Revista de creación literaria en busca de creadores del mundo

domingo, 19 de mayo de 2013

El hombre imaginario, de José Ignacio Becerril Polo

José Ignacio Becerril Polo
El hombre imaginario
Draco Rojo Imperial, 2013

El hombre imaginario, relatos de monstruos, héroes y estrellas, editado por Pedro Escudero Zumel, con portada de Sara Carrión Carriedo, ha supuesto un reencuentro con antiguos conocidos, monstruos, héroes o estrellas que ya nos presentamos hace unos años, unos cuatro para ser más concretos.

En efecto, hace ese tiempo que leí Un año de palabras, y ahora he vuelvo a disfrutar- por ejemplo- con un relato de la calidad de No hay prisa, que entonces me cautivó y hace unas fechas he vuelto a disfrutar, con nocturnidad, con premeditación de leerlo en esas oscuras horas, para hacer más intensa la narrativa de José Ignacio. ¿Y qué os puedo contar de Ratas?
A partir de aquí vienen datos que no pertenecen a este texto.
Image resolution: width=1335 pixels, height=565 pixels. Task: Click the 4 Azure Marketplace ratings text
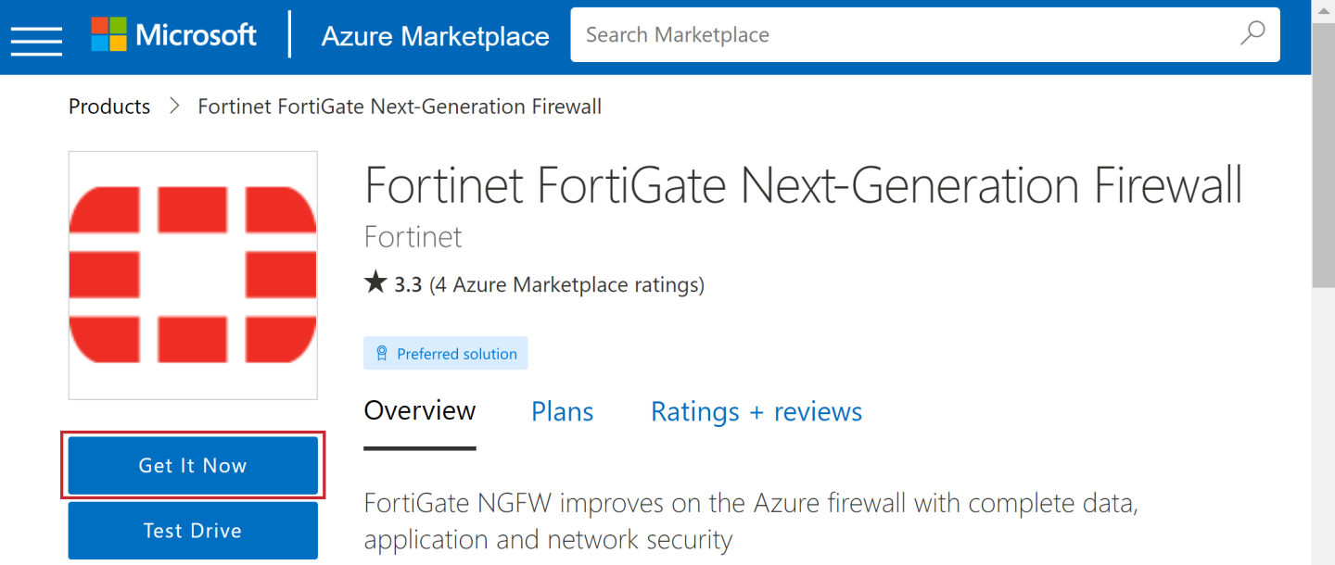pos(566,284)
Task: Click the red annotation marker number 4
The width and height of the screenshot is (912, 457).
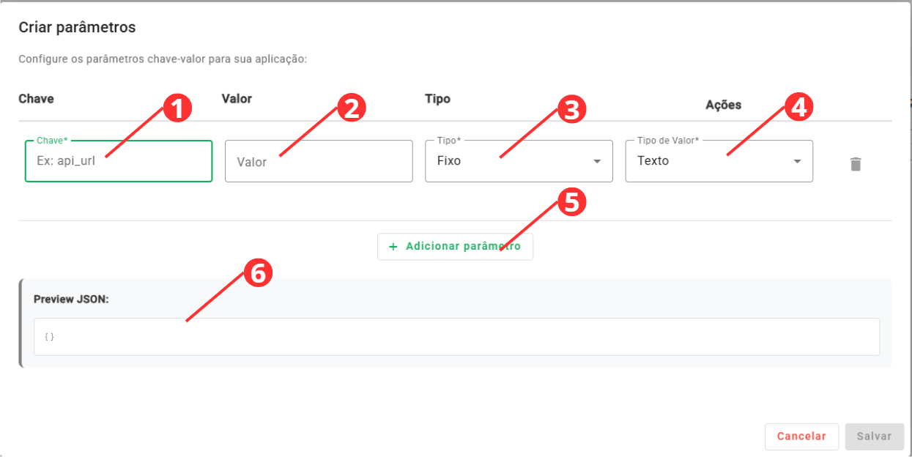Action: pyautogui.click(x=798, y=108)
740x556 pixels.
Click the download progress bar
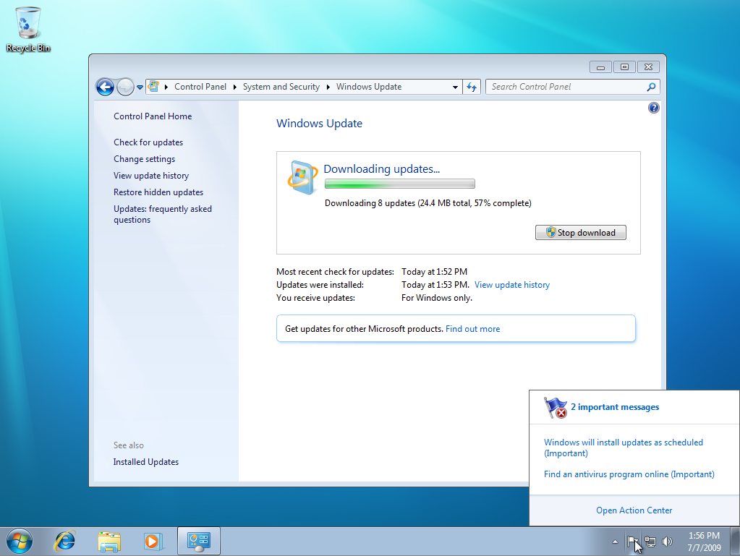pyautogui.click(x=399, y=184)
Sus relatos tienen vida, han cogido esencia con el paso de los años, y en esta reedición, el autor nos va guiando en cada uno de ellos, aconsejándonos, al final de los mismos, hacia dónde deben ir nuestros pasos, indicándonos la siguiente página a leer, que él nos recomienda, pero que nosotros, lectores impenitentes, podemos acatar o revelarnos, y así evitar el tenebroso camino que nos ha preparado para descender, desde los abismos de la monstruosidad hasta las lejanas estrellas que, algunas veces, no lo parecen tanto.

Tal vez las palabras iniciales que nos invitan a pasar al citado relato No hay prisa, "el azar es la fuerza más poderosa del Universo", sirva para definir el libro que hace poco cerré con la sensación de pérdida, pues no deseaba que se terminase. Sí, es cierto, recordaba muchos relatos, sabía cómo iban a terminar, no me han cogido de sorpresa, ¿pero quién no disfruta del placer de un buen recuerdo, de ese primer beso, de esa comida especial que prepara nuestra madre, de esa película que hemos visto cien veces y nos volvemos a disponer a ver nuevamente?

José Ignacio es un narrador, un cuenta-dor excelente, muy a tener en cuenta, y que ya cuenta en el panorama literario.

Ha sido todo un placer y un acierto de Pedro Escudero.